◆ Reading passage:
Missionary nurses established rural clinics, hospitals and schools of nursing funded by their churches in distant lands in Africa, India and the Far East. As well as caring for those suffering from incurable diseases, many of which can now be treated by drugs, they trained men and women from the area to work alongside them as medical and nursing assistants.
May, a mission nurse, Hankou, China, 1930s
Produced by Photochrom Co. Ltd., London
Nurse May worked as an auxiliary nurse at the Hankou Union Hospital, where an English Protestant missionary, Gladys Stephenson, pioneered nurse training. By the early 1930’s the school was graduating 30 Chinese nurses a year. Stephenson was the principal of the nursing school from 1927 until she was imprisoned by the Japanese after the invasion in 1942.
Deaconesses standing in the Norwegian Lutheran Deaconess Home and Hospital, Chicago, IL, ca. 1909
Produced by A. J. Schumann Publishing
Deaconesses served in the mission field in China, Madagascar, Africa, India and Alaska. The Deaconess to the left wears a traditional nurses’ uniform, the Deaconess to the right wears a costume associated with the Norwegian Lutheran group’s missionary work in China.
Dutch Catholic nurse with a patient with Hansen’s disease (leprosy), Dahomey (today Benin), ca. 1910
Produced by Missionary House for African Missions, Keer, Netherlands
Missionary nurses cared for people from the area and trained them in modern health and hygiene. Hansen’s disease (also known as leprosy), a bacterial infection now treated with drugs, was incurable one hundred years ago and blighted many people’s lives. Sufferers were forced to live in separate leper ‘colonies’ to prevent infecting others.
Illustration depicting St. Lucy’s mission hospital, Kaffraria, South Africa, ca. 1910
Produced by Society for the Propagation of the Gospel in Foreign Parts, United Kingdom
British missionary sisterhoods were among the first to establish rural health clinics in South Africa and to train men and women from local communities as medical and nursing assistants. Two Anglican sisters from the Community of St. Mary the Virgin established a rural dispensary at Kaffraria which became this mission hospital in 1906.
An illustration of a ward in a hospital for Africans, Accra, Gold Coast (today Ghana), 1924
Created by C. Chersman
Produced by Raphael Tuck and Sons, London
In 1924, the British colonial governor of Ghana, Frederick Guggisberg, described this image for the Gold Coast News: “This is another propaganda picture to show the people at home how Britain provides for the care of the native peoples…to show them that white nursing sisters and black nurses combine together to look after the sick natives of the country.”

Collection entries
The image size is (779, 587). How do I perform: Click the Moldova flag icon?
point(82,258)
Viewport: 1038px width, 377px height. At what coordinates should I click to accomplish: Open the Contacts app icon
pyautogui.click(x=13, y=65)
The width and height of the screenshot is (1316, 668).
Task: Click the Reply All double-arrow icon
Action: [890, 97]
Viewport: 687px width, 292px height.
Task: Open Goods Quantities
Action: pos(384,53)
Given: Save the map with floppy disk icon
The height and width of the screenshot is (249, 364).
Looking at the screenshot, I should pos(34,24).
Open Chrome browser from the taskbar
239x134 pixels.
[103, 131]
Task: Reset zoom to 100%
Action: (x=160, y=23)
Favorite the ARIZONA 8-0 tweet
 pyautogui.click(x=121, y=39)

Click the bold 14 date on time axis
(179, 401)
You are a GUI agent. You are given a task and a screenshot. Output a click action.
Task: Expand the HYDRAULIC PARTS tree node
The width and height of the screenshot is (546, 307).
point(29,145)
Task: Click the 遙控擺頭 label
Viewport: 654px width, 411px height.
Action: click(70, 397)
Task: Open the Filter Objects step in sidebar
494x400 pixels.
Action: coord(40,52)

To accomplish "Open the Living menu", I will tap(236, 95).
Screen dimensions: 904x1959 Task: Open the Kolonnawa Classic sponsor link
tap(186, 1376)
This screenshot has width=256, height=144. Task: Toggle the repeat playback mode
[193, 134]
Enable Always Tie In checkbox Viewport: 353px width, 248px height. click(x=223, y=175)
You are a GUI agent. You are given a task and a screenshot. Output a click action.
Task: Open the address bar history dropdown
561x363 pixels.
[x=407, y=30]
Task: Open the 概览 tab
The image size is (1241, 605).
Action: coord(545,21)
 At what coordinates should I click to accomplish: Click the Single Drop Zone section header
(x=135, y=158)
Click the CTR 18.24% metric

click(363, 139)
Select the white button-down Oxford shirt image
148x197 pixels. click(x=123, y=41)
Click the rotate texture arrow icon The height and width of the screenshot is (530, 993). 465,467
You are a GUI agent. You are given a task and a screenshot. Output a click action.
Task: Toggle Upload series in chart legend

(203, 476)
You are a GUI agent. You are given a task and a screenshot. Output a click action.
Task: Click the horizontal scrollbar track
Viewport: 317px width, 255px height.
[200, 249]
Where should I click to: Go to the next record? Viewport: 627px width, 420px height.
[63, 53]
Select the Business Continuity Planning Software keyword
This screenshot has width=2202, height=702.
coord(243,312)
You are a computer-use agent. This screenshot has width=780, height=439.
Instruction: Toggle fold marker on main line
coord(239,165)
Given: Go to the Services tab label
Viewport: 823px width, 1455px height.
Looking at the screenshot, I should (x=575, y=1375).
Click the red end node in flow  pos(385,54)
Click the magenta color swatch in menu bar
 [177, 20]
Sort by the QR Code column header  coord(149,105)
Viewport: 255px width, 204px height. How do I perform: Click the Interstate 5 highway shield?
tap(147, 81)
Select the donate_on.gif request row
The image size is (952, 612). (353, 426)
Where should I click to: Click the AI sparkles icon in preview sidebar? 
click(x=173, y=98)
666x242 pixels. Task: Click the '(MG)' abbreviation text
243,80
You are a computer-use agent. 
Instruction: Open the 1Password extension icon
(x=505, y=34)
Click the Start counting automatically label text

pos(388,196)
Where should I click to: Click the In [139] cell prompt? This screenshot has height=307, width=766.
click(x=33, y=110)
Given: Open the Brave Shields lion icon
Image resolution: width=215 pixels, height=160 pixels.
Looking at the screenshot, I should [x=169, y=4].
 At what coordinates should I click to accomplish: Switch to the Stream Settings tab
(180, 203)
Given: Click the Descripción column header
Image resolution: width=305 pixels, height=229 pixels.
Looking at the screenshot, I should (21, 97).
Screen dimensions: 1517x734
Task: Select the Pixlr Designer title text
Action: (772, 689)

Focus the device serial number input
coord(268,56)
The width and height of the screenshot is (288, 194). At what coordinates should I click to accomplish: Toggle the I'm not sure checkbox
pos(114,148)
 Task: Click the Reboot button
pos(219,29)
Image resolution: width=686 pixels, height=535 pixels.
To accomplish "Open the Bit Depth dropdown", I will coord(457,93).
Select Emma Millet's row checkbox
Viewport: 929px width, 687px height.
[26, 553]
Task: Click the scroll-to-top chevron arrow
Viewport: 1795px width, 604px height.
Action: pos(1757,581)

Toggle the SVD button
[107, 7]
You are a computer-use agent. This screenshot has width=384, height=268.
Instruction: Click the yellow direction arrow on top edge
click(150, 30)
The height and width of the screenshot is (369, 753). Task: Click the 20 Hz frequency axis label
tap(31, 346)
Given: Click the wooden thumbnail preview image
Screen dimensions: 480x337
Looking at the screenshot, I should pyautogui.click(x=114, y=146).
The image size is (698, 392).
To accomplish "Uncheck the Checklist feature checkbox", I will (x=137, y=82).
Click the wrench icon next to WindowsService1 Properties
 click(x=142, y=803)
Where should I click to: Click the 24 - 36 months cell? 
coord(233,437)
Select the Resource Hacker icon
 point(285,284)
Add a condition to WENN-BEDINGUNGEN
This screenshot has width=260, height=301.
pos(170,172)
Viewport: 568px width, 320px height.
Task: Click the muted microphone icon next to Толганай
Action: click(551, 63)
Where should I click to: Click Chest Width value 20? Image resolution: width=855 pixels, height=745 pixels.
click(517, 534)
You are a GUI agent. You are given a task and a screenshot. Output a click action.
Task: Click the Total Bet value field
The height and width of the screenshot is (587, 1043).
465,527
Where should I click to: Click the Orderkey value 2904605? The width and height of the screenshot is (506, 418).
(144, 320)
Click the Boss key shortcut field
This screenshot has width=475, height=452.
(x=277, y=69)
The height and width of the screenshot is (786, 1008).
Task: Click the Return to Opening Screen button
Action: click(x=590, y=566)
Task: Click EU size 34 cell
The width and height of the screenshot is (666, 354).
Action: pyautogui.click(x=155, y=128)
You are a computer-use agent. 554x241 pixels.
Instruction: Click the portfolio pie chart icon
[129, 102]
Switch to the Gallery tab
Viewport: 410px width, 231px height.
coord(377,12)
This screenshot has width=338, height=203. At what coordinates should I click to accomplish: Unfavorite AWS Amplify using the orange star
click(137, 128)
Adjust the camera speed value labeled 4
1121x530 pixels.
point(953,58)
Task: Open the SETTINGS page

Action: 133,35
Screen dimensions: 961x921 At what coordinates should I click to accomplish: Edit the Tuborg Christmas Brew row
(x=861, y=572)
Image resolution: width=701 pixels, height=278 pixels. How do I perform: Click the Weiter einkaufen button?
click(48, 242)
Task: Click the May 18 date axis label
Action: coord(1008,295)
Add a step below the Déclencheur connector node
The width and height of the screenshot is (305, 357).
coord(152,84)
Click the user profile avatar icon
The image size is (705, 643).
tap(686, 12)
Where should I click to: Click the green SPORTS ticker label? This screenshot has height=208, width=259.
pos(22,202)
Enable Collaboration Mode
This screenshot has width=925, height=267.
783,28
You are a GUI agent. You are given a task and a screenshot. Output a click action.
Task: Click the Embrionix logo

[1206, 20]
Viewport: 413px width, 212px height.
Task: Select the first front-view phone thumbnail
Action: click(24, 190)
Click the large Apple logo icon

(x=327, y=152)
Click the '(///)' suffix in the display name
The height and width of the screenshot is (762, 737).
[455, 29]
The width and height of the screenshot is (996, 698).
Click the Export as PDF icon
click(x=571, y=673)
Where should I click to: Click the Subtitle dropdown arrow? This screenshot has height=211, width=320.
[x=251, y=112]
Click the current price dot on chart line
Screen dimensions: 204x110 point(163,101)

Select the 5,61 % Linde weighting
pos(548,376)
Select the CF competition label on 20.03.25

◆ Problems to solve:
- 1) Reproduce the text on missionary nurses word for word, starting at "Deaconesses standing in" and ending at "work in China.".
- 2) For each statement below, answer yes or no according to the text on missionary nurses, and quote the words from that text that decide it. (a) Gladys Stephenson led the nursing school at Hankou from 1927 until her imprisonment in 1942. (b) The deaconess on the left wears a costume associated with missionary work in China. (c) Catholic sisters founded the dispensary at Kaffraria that became the mission hospital.

◆ Problem solutions:
- 1)
Deaconesses standing in the Norwegian Lutheran Deaconess Home and Hospital, Chicago, IL, ca. 1909
Produced by A. J. Schumann Publishing
Deaconesses served in the mission field in China, Madagascar, Africa, India and Alaska. The Deaconess to the left wears a traditional nurses’ uniform, the Deaconess to the right wears a costume associated with the Norwegian Lutheran group’s missionary work in China.

- 2)
(a) Yes: "Stephenson was the principal of the nursing school from 1927 until she was imprisoned by the Japanese after the invasion in 1942."
(b) No: "The Deaconess to the left wears a traditional nurses’ uniform"
(c) No: "Two Anglican sisters from the Community of St. Mary the Virgin established a rural dispensary at Kaffraria which became this mission hospital in 1906."